Problem to work on: Skip all pictures, then copy the lines from the start of the data through the line with "This screenshot has height=1092, width=1120.", keeping both ends.

Data section:
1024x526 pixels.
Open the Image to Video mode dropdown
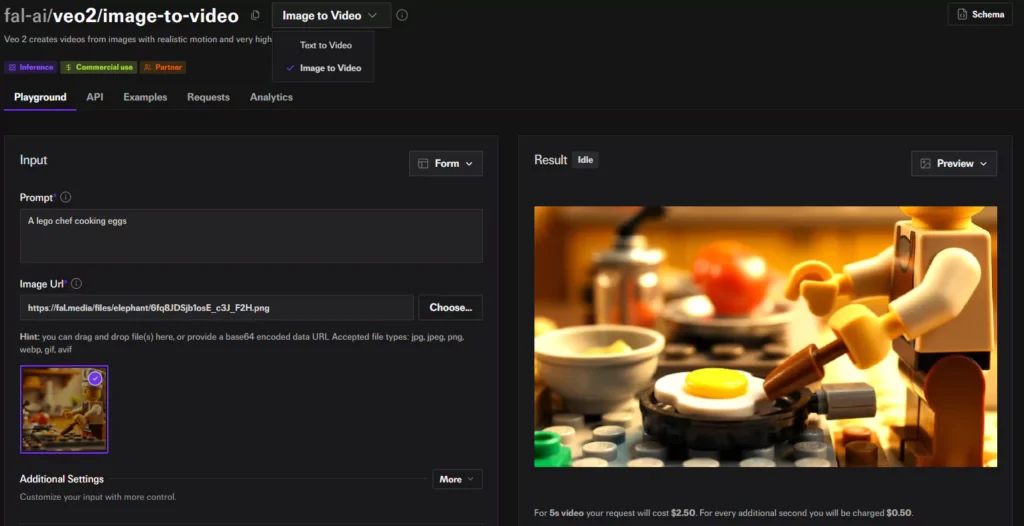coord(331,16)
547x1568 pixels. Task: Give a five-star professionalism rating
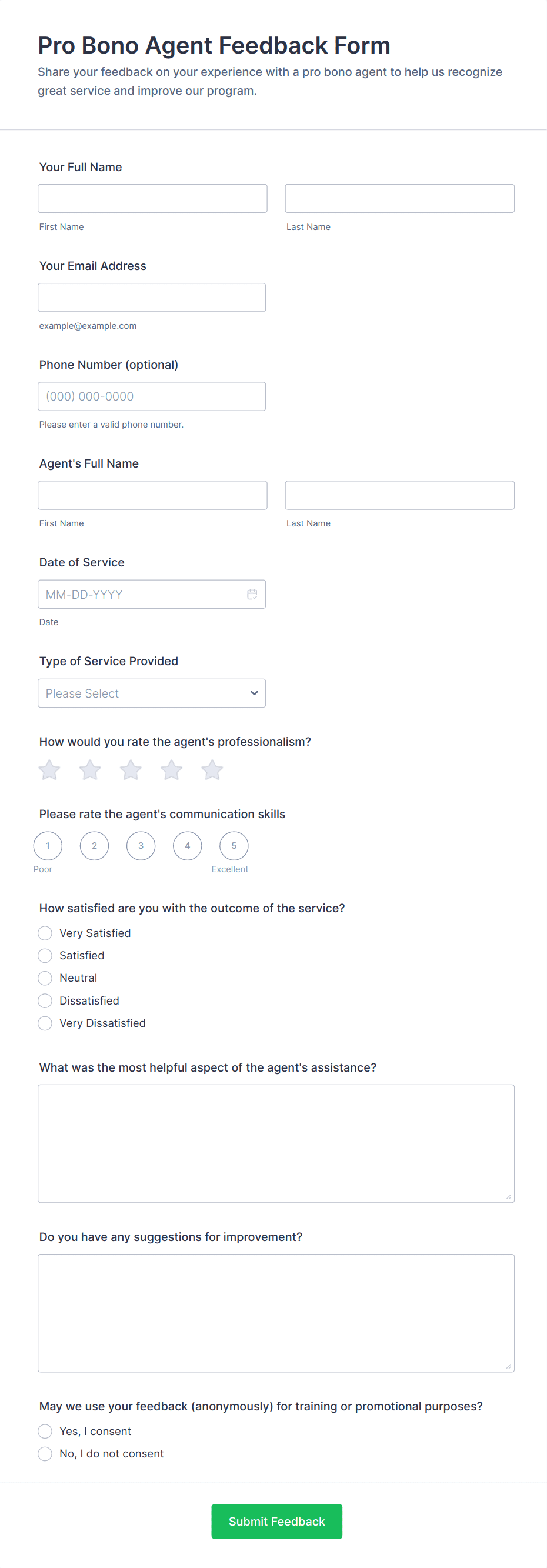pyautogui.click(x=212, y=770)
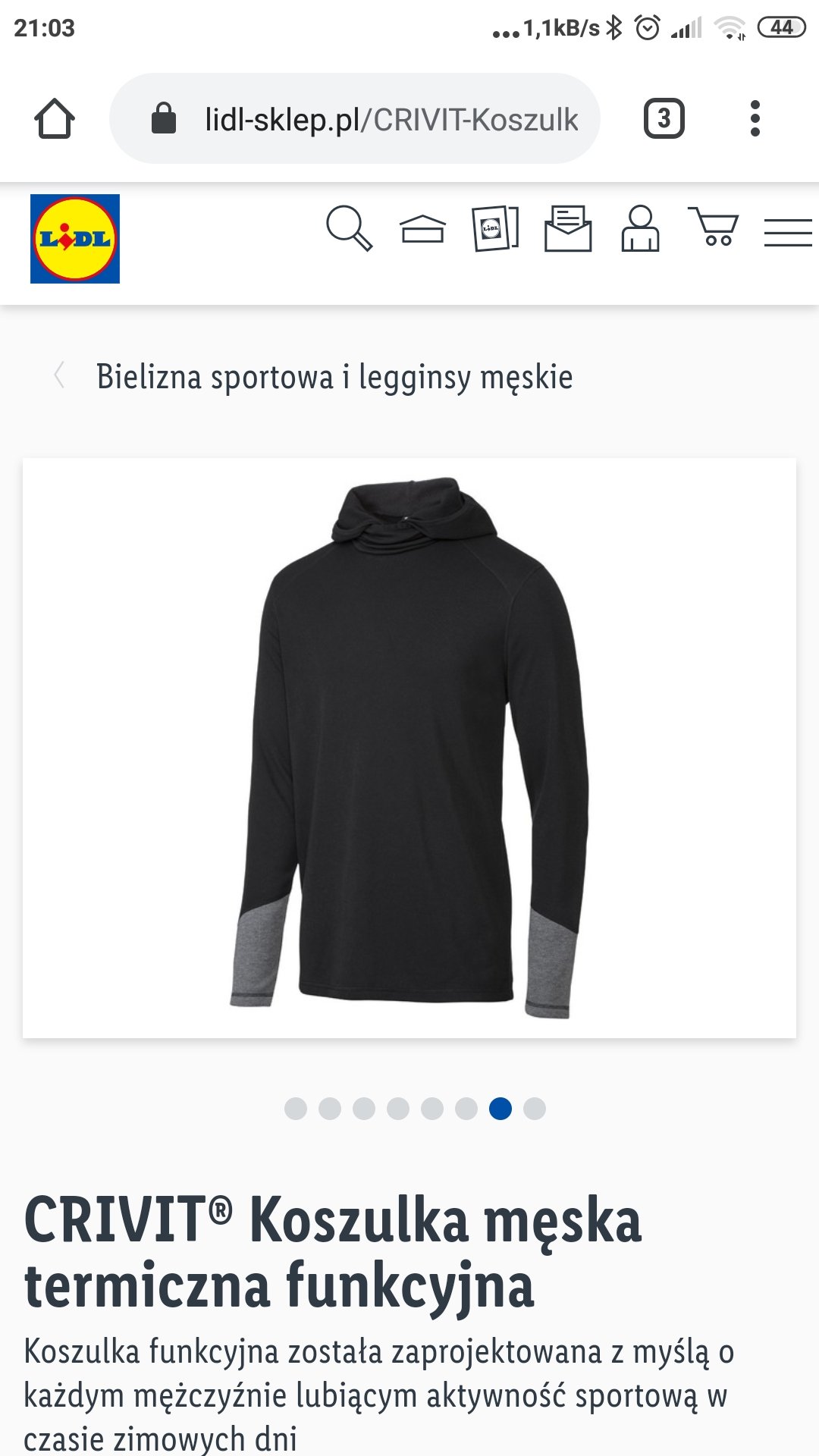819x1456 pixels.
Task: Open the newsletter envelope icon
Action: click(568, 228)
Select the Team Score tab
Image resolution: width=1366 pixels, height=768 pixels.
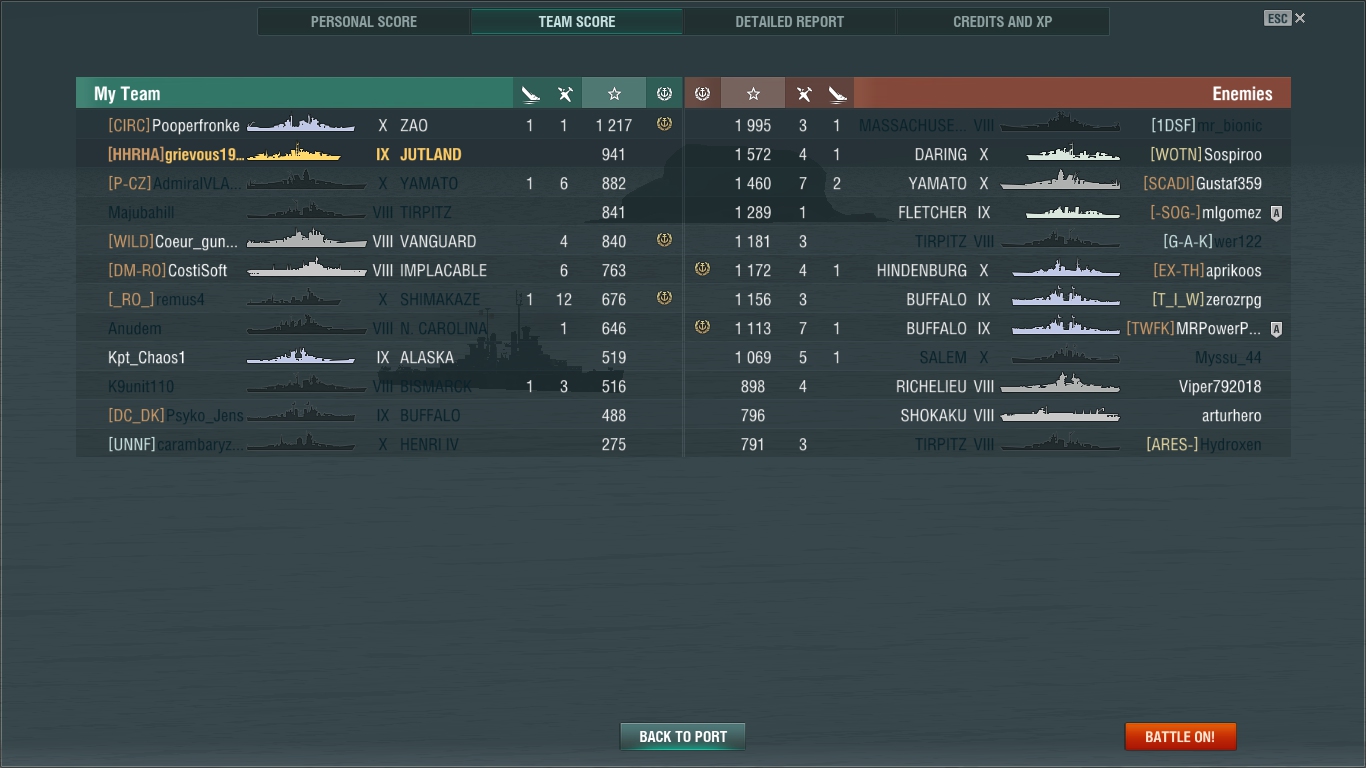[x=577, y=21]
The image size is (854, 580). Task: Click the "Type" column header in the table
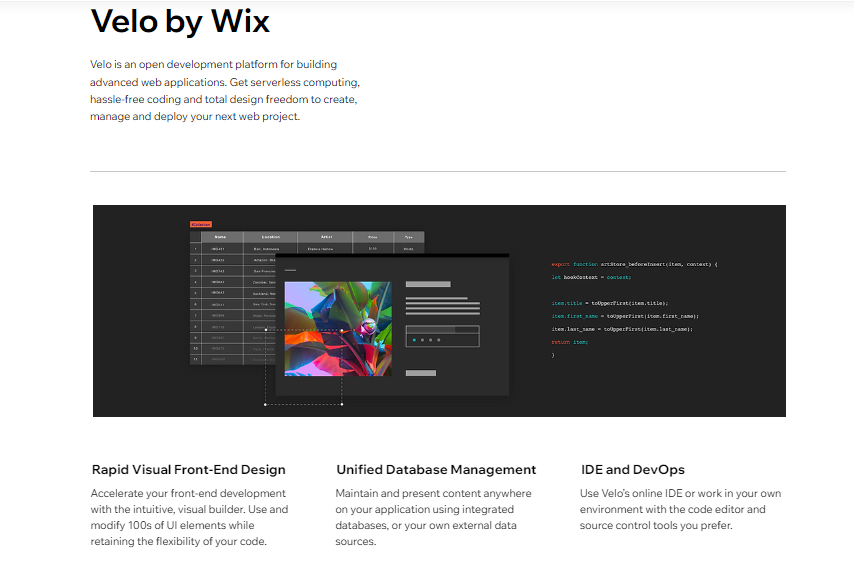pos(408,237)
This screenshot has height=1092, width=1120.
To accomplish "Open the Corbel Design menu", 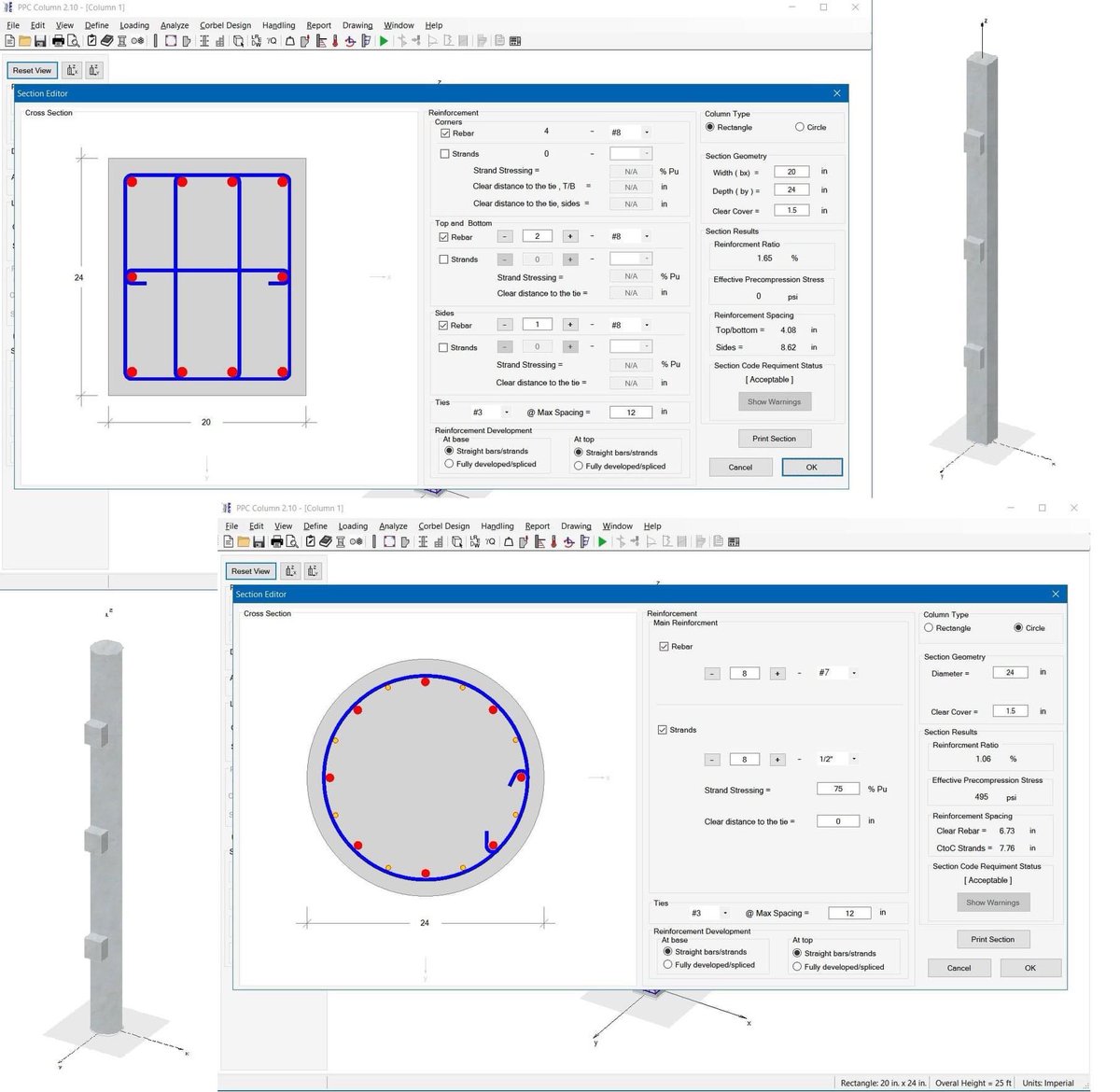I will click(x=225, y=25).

Written answer:
1024x526 pixels.
Open the Image to Video mode dropdown
coord(331,16)
547x1568 pixels. Task: Give a five-star professionalism rating
pyautogui.click(x=212, y=770)
819x1456 pixels.
Task: Open the newsletter envelope icon
Action: click(568, 228)
Select the Team Score tab
Image resolution: width=1366 pixels, height=768 pixels.
[x=577, y=21]
The image size is (854, 580). Task: Click the "Type" column header in the table
pos(408,237)
This screenshot has height=1092, width=1120.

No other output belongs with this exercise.